19

Our app's REST API is served by Gunicorn (not behind Nginx) running on AWS EC2 instances with a typical auto-scaling/load balancing setup. The load balancer's idle timeout is 60 seconds, and Gunicorn's keep-alive timeout is 2 seconds. We've been seeing sporadic 504 Gateway Timeout responses from this configuration. According to Amazon docs, this may be because the server's keep-alive timeout is lower than the load balancer's idle timeout setting:

Cause 2: Registered instances closing the connection to Elastic Load Balancing.

Solution 2: Enable keep-alive settings on your EC2 instances and set the keep-alive timeout to greater than or equal to the idle timeout settings of your load balancer.

With Nginx, the default keepalive_timeout is 75 seconds, which apparently works well with the ELB default settings. However, Gunicorn docs recommend a keepalive setting in the range of 1-5 seconds.
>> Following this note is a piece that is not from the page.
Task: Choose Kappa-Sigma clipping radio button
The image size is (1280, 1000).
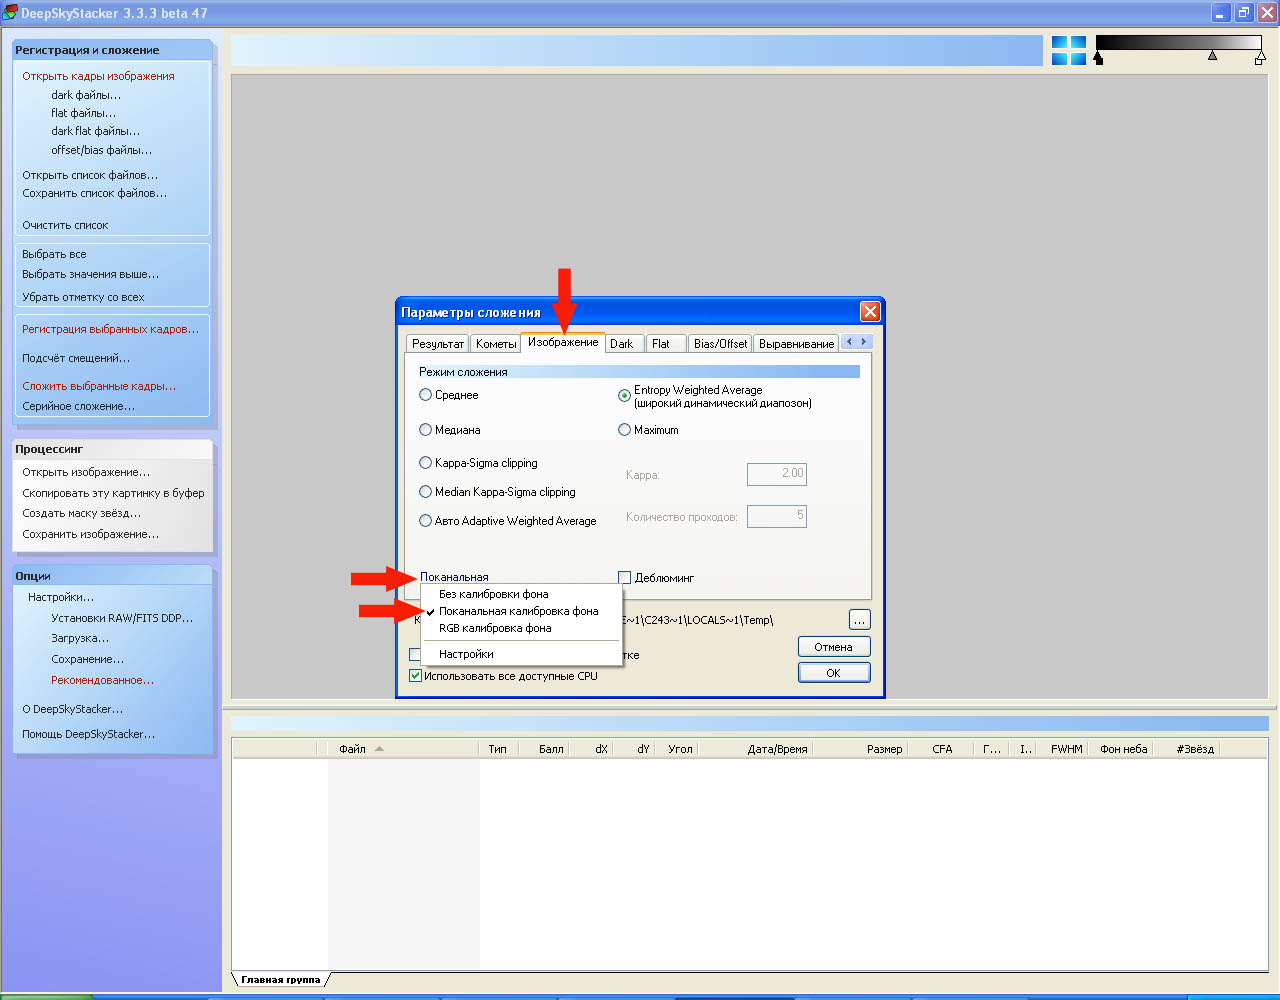Action: click(x=426, y=463)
Does it make sense to bump Gunicorn's keepalive to 75 seconds, or is there a good reason for keep it below 5 seconds even though we're not using a reverse proxy in front of it?

handsofaten
  • 327
  • 3
  • 6

1 Answers1

19

You will almost certainly want to raise the keepalive timer per the ELB recommendation, because ELB reuses connections. It will hold them until the timeout expires and if another request arrives at the ELB, it will often use one of the already open connections to send it to you.

504 Gateway Timeout is an odd error for this condition but it appears that's what ELB returns when the reuse of a connection coincides with the back-end's premature close.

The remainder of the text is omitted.